The province says that 1,043 physicians have signed up for the new payment system for family doctors and the president of Doctors BC predicts up to 60 per cent of eligible physicians will eventually take part.
“(There) are going to be early adopters and there (are) going to be people who hang back,” Dr. Joshua Greggain said during a news conference Wednesday (Feb. 1).
Health Minister Adrian Dix added about 6,800 physicians work in family practice across B.C., with nearly 4,000 doctors providing care to established rosters of patients in their communities.
Broken down by health authority: Fraser Health has 348 physicians signed up, 193 in Interior Health, 33 in Northern Health, 275 in Vancouver-Coastal Health and 194 in Island Health.
Dix said the number of doctors signed up so far is “fantastic” with more to join.
“I think they are breathtaking,” Dix said.
Greggain said the number of physicians signing up matters less than the care they provide.
“So I don’t have a number to say, ‘We want X. What we want is every physician to be able to have the choice, which they have today and everyone to have the opportunity to have a family physician,” he said. “So the number is inconsequential. It’s really whatever it takes to make this a reality.”
He said that the new model represents a “transformational” change in the delivery of family care.
Beginning on Feb. 1, full-time family physicians who sign up for the new model will make $385,000 per year.
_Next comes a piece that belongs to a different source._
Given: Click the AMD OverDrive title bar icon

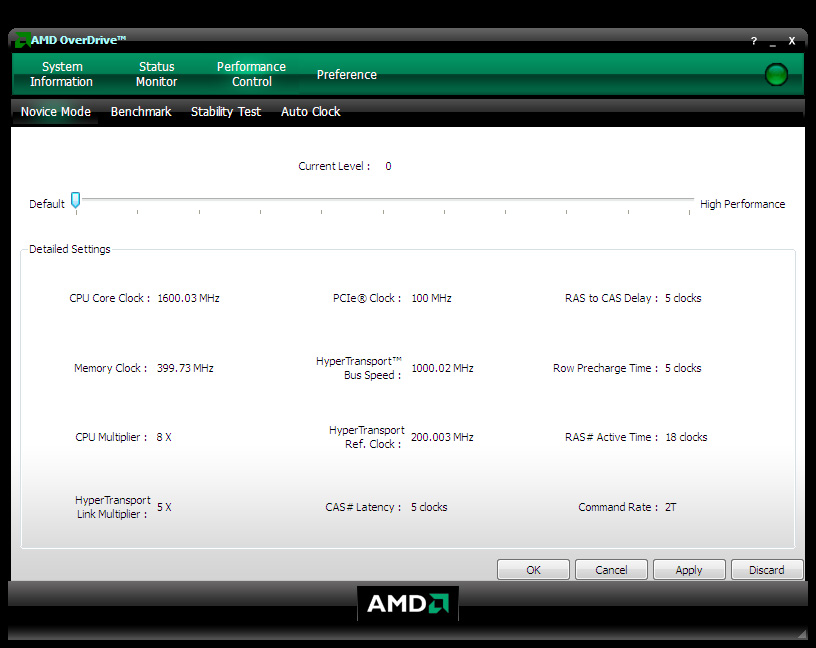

This figure is based on a doctor working 1,680 hours, holding a roster of 1,250 patients with average complexity and completing 5,000 visits a year.
The new model replaces the previous fee-for-service system, which paid doctors around $30 per visit, regardless of its complexity or length and regardless of how much time they spend on patients outside their actual appointments.
Family physicians said the model has left them underpaid and burned out.
The new payment model considers the number of patients that physicians see in a day, the size and complexity of patient rosters and time spent on providing direct clinical care, indirect clinical care and administrative tasks.
RELATED: Eby ‘optimistic’ about upcoming health care talks in Ottawa; feds keeps cards close to vest
RELATED: B.C. announces long-awaited new payment model for family doctors to launch in 2023
Dix said that the new approach has taken a lot of preparation, but promises to transform the system over time.
“The core of this model is to respect the work that doctors do, including the administrative work and other work that they need to do. The core of it is to respect the complexity of care of individual patients and of course we will be working through that in practice now that the agreement is in place.”